Work on paving Beverly Boulevard through Northwest Los Angeles began in the 1910s, making it one of Los Angeles's first boulevards.

The famous CBS Television City is located on the corner of Beverly and Fairfax, opposite The Grove. Original Tommy's, a famous Southern California burger chain, is located at the corner of Rampart and Beverly Boulevards. Also situated on Beverly Boulevard are studios belonging to Westlake Recording Studios, noted as the site where music albums such as Michael Jackson's Thriller were recorded.
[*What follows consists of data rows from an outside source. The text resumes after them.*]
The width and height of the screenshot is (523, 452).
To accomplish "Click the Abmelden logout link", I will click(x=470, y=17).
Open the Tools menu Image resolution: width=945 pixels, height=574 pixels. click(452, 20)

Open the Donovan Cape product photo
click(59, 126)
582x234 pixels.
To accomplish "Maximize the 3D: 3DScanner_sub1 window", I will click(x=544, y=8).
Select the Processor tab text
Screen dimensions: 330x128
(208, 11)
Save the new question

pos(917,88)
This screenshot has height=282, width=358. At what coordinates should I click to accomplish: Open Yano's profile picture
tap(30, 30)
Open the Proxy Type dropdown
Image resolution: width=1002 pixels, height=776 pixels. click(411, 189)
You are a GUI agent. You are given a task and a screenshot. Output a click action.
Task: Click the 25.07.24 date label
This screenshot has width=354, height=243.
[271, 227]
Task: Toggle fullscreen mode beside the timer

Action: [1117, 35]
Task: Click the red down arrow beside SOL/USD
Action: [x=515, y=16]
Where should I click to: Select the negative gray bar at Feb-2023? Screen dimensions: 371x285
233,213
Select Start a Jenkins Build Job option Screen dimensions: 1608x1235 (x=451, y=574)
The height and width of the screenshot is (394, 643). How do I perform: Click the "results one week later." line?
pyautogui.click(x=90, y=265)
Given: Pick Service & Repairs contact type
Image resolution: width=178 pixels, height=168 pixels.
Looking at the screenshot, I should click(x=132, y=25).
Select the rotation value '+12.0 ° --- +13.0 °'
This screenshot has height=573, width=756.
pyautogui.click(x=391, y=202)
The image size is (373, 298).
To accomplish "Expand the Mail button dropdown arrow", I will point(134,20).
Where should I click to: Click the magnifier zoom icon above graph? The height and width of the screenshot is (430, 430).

==La Cienega Design Quarter==
The area of Beverly Boulevard that intersects La Cienega Boulevard and its satellite streets is part of the La Cienega Design Quarter. Its shops and galleries house many antiques, furniture, rugs, accessories, and art. It is also the location of the Beverly Center shopping mall.

The southeast corner of Beverly and La Cienega Boulevards is considered the center of the studio zone, the 30 mi radius used by the American entertainment industry to determine employee benefits for work performed inside and outside of it. It became the center of the zone in 1970 when it was the then-headquarters of the Association of Motion Picture and Television Producers (AMPTP).

==Education and transportation==
- Belmont High School is located at Beverly Boulevard and Belmont Avenue.
- Metro Local line 14 operates on Beverly Boulevard.
- The Metro B Line serves an underground station at Vermont Avenue.